The first time he called me those names, I flipped out and grabbed his balls and squeezed them so hard he fell to the floor. But I guess he didn’t learn his lesson because he kept on calling me those names until this day. Then I went to Florida in December on vacation with my family and he was so nice to me and told me he wanted to marry me and he wanted to have a baby. Now a year later since we first got together I am pregnant. He still doesn’t trust me and thinks that it is not his baby.

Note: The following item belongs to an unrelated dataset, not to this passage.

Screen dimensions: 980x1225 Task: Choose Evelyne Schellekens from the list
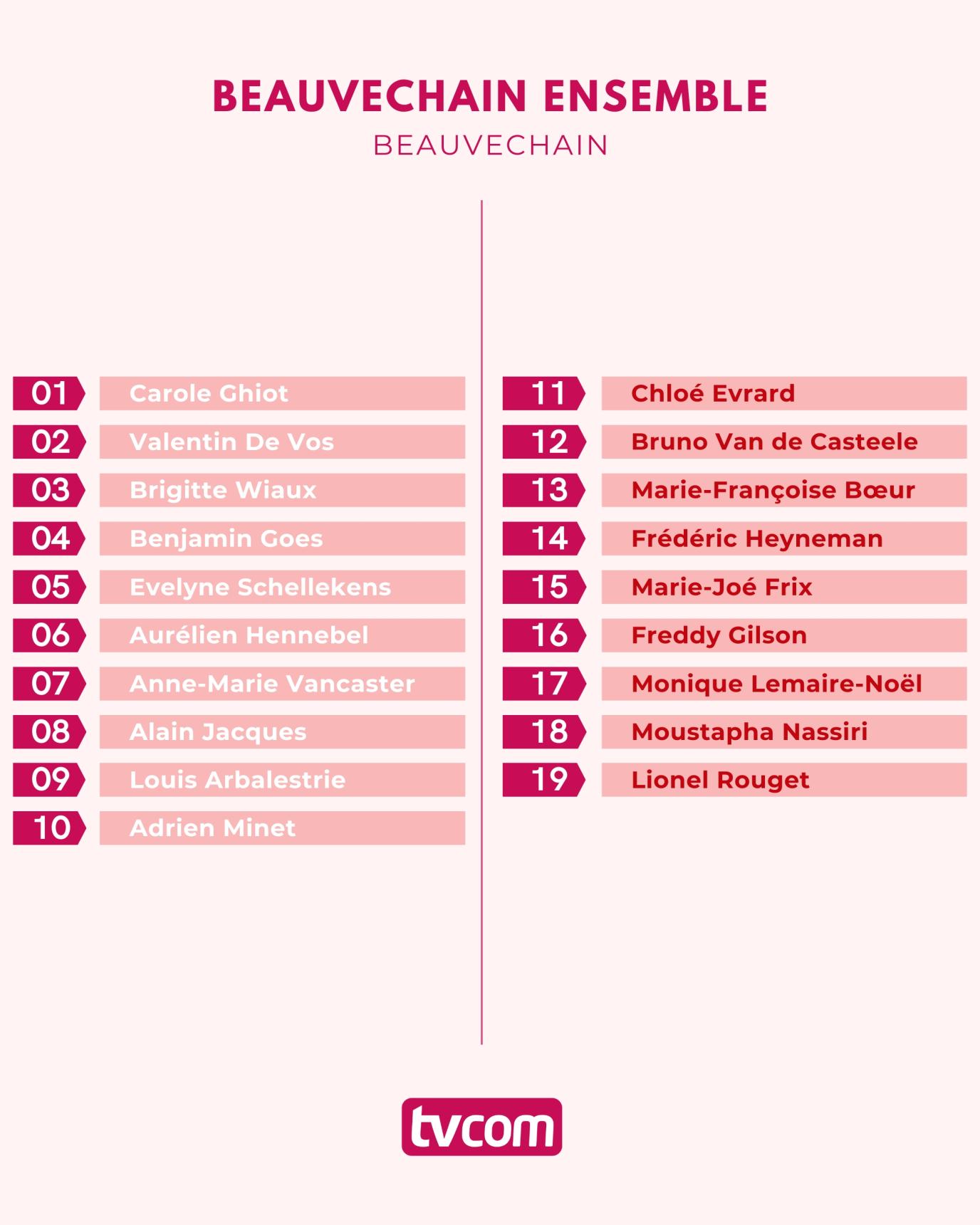pos(282,587)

I have never slept with anyone else besides him since that night with that guy. I can see how he doesn’t trust me, but to not trust me when I tell him that it IS his baby is just too much. So to prove it to him I told him I would get a paternity test. So now I am due in January. We have been fighting so much lately because of my hormones and stuff and he thinks I am a psycho and I am just using being pregnant as an excuse. He has never laid a hand on me but he continues with these words that hurt me so much because I know that it’s not true. I don’t know what to do and he tries to kick me out of the house every time we get into a fight and I love him to death but I don’t know what if can do to prove to him that he can trust me.
I want him to change and I am afraid to go live back with my parents because then my baby won’t have a father. I don’t know what to do to get him to change…please some advice.